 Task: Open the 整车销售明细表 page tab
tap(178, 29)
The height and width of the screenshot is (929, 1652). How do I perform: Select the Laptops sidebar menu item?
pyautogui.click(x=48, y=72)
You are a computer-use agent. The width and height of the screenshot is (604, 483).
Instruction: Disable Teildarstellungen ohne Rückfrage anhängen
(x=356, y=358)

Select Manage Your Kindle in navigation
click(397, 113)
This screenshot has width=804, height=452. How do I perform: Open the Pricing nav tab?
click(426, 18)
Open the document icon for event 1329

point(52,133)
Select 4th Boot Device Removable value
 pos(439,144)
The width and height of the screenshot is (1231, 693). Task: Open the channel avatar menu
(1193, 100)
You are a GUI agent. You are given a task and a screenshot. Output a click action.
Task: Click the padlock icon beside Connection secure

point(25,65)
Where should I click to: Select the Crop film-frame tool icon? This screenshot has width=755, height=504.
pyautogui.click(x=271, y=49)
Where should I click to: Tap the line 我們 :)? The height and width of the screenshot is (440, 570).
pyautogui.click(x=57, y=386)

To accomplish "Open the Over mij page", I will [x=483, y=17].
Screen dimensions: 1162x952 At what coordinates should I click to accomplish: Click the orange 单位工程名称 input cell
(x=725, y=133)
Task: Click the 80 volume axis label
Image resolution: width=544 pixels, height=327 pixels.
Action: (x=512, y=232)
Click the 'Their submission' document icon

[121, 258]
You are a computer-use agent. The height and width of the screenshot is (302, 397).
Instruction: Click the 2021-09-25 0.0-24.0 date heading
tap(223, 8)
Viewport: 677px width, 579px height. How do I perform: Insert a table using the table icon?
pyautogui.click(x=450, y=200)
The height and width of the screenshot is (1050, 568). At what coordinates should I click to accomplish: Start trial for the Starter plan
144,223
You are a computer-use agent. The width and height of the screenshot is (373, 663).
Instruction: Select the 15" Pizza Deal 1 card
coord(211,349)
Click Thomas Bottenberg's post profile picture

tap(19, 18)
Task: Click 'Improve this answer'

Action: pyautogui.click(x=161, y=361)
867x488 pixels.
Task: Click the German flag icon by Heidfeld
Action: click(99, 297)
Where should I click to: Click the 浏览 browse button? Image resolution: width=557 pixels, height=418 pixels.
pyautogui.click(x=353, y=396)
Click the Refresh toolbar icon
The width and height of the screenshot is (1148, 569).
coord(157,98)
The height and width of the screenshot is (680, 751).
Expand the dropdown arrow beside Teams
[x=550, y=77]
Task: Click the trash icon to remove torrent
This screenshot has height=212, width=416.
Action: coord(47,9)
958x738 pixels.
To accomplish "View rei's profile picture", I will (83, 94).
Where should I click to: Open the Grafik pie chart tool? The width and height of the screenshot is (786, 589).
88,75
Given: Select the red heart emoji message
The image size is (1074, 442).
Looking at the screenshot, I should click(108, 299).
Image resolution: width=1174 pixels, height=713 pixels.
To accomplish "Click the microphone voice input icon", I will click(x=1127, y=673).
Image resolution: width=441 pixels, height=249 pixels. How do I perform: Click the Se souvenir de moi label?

********

* _Enunciado da tarefa_
Reproduza todas as linhas do material acima, sem alterar nenhuma delas.

* _Problema resolvido_
 Task: Open the 整车销售明细表 page tab
tap(178, 29)
The height and width of the screenshot is (929, 1652). How do I perform: Select the Laptops sidebar menu item?
pyautogui.click(x=48, y=72)
You are a computer-use agent. The width and height of the screenshot is (604, 483).
Instruction: Disable Teildarstellungen ohne Rückfrage anhängen
(x=356, y=358)

Select Manage Your Kindle in navigation
click(397, 113)
This screenshot has width=804, height=452. How do I perform: Open the Pricing nav tab?
click(426, 18)
Open the document icon for event 1329

point(52,133)
Select 4th Boot Device Removable value
 pos(439,144)
The width and height of the screenshot is (1231, 693). Task: Open the channel avatar menu
(1193, 100)
You are a GUI agent. You are given a task and a screenshot. Output a click action.
Task: Click the padlock icon beside Connection secure

point(25,65)
Where should I click to: Select the Crop film-frame tool icon? This screenshot has width=755, height=504.
pyautogui.click(x=271, y=49)
Where should I click to: Tap the line 我們 :)? The height and width of the screenshot is (440, 570).
pyautogui.click(x=57, y=386)

To accomplish "Open the Over mij page", I will [x=483, y=17].
Screen dimensions: 1162x952 At what coordinates should I click to accomplish: Click the orange 单位工程名称 input cell
(x=725, y=133)
Task: Click the 80 volume axis label
Image resolution: width=544 pixels, height=327 pixels.
Action: (x=512, y=232)
Click the 'Their submission' document icon

[121, 258]
You are a computer-use agent. The height and width of the screenshot is (302, 397).
Instruction: Click the 2021-09-25 0.0-24.0 date heading
tap(223, 8)
Viewport: 677px width, 579px height. How do I perform: Insert a table using the table icon?
pyautogui.click(x=450, y=200)
The height and width of the screenshot is (1050, 568). At what coordinates should I click to accomplish: Start trial for the Starter plan
144,223
You are a computer-use agent. The width and height of the screenshot is (373, 663).
Instruction: Select the 15" Pizza Deal 1 card
coord(211,349)
Click Thomas Bottenberg's post profile picture

tap(19, 18)
Task: Click 'Improve this answer'

Action: pyautogui.click(x=161, y=361)
867x488 pixels.
Task: Click the German flag icon by Heidfeld
Action: click(99, 297)
Where should I click to: Click the 浏览 browse button? Image resolution: width=557 pixels, height=418 pixels.
pyautogui.click(x=353, y=396)
Click the Refresh toolbar icon
The width and height of the screenshot is (1148, 569).
coord(157,98)
The height and width of the screenshot is (680, 751).
Expand the dropdown arrow beside Teams
[x=550, y=77]
Task: Click the trash icon to remove torrent
This screenshot has height=212, width=416.
Action: coord(47,9)
958x738 pixels.
To accomplish "View rei's profile picture", I will (83, 94).
Where should I click to: Open the Grafik pie chart tool? The width and height of the screenshot is (786, 589).
88,75
Given: Select the red heart emoji message
The image size is (1074, 442).
Looking at the screenshot, I should click(108, 299).
Image resolution: width=1174 pixels, height=713 pixels.
To accomplish "Click the microphone voice input icon", I will click(x=1127, y=673).
Image resolution: width=441 pixels, height=249 pixels. How do I perform: Click the Se souvenir de moi label?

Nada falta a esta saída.